- [ENUNCIADO 1]
Devolva, sem nenhuma alteração, o trecho do texto sobre o filme Paloma que vai de "Só na cena seguinte, o" até "princípio da realidade.", incluindo este último.

***** TEXTO FORNECIDO

Paloma, de Marcelo Gomes, que estreia nesta quinta-feira nos cinemas do IMS e em outras salas do país, põe em cena as relações perigosas entre corpo e sociedade. Mais concretamente, entre um determinado corpo e uma determinada sociedade. O corpo é o da personagem-título, Paloma. A sociedade é a população de uma pequena cidade do interior de Pernambuco e, por extensão, de toda a região. Brasil profundo.
A primeira cena, com imagens extremamente aproximadas, é de dois corpos entrelaçados na cama, praticando um sexo terno e intenso. Na confusão de peles, pelos e cabelos, não é possível definir o gênero dos dois personagens. Mas dá para perceber que se amam, e por enquanto isso basta.
Só na cena seguinte, o banho de Paloma, descobrimos que se trata de uma travesti. O parceiro com quem a vimos na cama é o pedreiro Zé (Ridson Reis), com quem ela mantém um relacionamento estável. E em pouco tempo ficamos sabendo mais sobre Paloma: que trabalha na colheita de mamão, que tem uma filhinha de sete anos, que é analfabeta e devota do Padre Cícero e, principalmente, que sonha com um casamento na igreja, de véu e grinalda.
Mundo real
Nessa progressão narrativa, os corpos indefinidos e anônimos da primeira cena assumem nomes, identidades e papeis sociais, com todas as constrições correspondentes. O movimento, de certa forma, é análogo ao de Adão e Eva expulsos do paraíso e lançados ao mundo real do trabalho, da natureza inóspita e das relações sociais. Do princípio do prazer ao princípio da realidade.
E o mundo real é duro. Sobretudo o mundo em que vivem Paloma e Zé, personagens pobres, periféricos e transgressores da norma. No salão de beleza de uma amiga de Paloma, uma cliente faz troça do seu desejo de casar na igreja. É um primeiro sinal das barreiras que a protagonista enfrentará para realizar seu sonho.

**********

- [ENUNCIADO 2]
Redigite sem mudanças as linhas dos registros que vão da linha com "The height and width of the screenshot is (616, 1000)." até a linha com "pyautogui.click(x=629, y=56)", inclusive.

***** REGISTROS

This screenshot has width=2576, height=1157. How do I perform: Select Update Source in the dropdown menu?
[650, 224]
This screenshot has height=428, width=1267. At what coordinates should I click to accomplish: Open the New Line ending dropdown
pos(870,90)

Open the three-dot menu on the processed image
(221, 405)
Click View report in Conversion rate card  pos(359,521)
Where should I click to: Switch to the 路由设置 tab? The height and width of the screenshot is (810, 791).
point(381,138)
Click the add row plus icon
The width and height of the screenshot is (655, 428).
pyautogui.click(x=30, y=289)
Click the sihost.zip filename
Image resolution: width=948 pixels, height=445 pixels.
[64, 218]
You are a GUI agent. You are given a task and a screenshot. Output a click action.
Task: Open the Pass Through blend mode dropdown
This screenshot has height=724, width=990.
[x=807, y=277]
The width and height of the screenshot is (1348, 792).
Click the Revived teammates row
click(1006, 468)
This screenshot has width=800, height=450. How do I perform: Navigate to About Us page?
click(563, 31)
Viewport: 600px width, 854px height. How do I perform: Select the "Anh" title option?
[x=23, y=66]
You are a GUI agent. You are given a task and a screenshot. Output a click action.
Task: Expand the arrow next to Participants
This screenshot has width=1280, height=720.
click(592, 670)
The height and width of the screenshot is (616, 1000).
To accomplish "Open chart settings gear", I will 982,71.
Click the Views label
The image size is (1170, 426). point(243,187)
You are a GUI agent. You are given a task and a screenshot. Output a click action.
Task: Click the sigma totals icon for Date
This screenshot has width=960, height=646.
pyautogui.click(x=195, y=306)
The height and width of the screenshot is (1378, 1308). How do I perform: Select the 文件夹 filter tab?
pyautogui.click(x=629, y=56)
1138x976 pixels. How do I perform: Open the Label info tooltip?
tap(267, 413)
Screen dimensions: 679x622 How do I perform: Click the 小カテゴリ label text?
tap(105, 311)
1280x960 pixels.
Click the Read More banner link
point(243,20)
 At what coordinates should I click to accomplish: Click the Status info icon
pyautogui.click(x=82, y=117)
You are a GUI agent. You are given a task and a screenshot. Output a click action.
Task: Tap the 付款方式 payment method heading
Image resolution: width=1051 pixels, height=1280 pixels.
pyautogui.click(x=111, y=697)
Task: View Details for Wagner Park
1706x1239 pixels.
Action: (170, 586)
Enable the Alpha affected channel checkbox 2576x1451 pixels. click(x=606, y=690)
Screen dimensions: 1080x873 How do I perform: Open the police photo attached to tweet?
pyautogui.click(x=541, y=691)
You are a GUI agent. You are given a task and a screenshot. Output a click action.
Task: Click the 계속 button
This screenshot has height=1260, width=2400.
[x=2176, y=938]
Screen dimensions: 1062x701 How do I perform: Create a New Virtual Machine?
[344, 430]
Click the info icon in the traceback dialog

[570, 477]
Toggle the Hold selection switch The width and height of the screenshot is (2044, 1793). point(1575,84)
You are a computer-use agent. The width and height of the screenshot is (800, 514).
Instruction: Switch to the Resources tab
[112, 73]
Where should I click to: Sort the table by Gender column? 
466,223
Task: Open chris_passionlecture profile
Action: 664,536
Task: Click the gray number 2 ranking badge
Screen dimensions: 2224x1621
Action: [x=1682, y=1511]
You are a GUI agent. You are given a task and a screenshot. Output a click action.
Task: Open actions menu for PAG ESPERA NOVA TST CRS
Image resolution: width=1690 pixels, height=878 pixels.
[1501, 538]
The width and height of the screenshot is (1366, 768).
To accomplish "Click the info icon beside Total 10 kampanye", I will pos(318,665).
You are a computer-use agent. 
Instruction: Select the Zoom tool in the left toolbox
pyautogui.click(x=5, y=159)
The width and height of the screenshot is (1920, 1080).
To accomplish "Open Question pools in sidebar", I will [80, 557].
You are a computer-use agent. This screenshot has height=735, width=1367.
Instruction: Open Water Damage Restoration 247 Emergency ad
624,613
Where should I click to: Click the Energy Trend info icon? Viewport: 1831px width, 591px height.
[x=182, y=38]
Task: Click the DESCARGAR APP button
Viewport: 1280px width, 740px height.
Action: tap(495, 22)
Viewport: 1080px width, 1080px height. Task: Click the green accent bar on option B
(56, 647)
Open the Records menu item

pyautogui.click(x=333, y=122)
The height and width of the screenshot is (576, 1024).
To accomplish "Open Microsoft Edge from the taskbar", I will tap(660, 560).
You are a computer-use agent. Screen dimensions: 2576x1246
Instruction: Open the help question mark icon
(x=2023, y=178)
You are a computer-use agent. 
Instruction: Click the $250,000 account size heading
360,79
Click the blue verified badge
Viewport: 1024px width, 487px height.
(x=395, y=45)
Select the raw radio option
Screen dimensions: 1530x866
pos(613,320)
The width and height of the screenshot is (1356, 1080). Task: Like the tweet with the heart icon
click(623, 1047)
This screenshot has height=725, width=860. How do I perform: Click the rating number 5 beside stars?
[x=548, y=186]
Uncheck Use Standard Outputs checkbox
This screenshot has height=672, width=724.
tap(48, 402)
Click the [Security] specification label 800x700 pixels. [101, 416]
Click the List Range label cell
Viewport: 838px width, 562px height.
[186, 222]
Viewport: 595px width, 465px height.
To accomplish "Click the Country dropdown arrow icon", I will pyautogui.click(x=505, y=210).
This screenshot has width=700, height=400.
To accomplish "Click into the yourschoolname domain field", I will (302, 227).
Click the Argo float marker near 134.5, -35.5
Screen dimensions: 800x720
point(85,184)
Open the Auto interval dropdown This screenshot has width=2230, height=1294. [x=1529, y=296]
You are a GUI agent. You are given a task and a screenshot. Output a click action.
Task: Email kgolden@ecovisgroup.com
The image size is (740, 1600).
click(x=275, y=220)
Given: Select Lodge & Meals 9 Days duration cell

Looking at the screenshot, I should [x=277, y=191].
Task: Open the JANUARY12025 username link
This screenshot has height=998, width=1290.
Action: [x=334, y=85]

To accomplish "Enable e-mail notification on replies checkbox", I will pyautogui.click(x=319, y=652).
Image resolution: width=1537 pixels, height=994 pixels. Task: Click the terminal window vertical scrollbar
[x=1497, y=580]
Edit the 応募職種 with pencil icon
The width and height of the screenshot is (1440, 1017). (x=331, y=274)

**********

- [RESPOSTA CORRETA 1]
Só na cena seguinte, o banho de Paloma, descobrimos que se trata de uma travesti. O parceiro com quem a vimos na cama é o pedreiro Zé (Ridson Reis), com quem ela mantém um relacionamento estável. E em pouco tempo ficamos sabendo mais sobre Paloma: que trabalha na colheita de mamão, que tem uma filhinha de sete anos, que é analfabeta e devota do Padre Cícero e, principalmente, que sonha com um casamento na igreja, de véu e grinalda.
Mundo real
Nessa progressão narrativa, os corpos indefinidos e anônimos da primeira cena assumem nomes, identidades e papeis sociais, com todas as constrições correspondentes. O movimento, de certa forma, é análogo ao de Adão e Eva expulsos do paraíso e lançados ao mundo real do trabalho, da natureza inóspita e das relações sociais. Do princípio do prazer ao princípio da realidade.

- [RESPOSTA CORRETA 2]
The height and width of the screenshot is (616, 1000).
To accomplish "Open chart settings gear", I will 982,71.
Click the Views label
The image size is (1170, 426). point(243,187)
You are a GUI agent. You are given a task and a screenshot. Output a click action.
Task: Click the sigma totals icon for Date
This screenshot has width=960, height=646.
pyautogui.click(x=195, y=306)
The height and width of the screenshot is (1378, 1308). How do I perform: Select the 文件夹 filter tab?
pyautogui.click(x=629, y=56)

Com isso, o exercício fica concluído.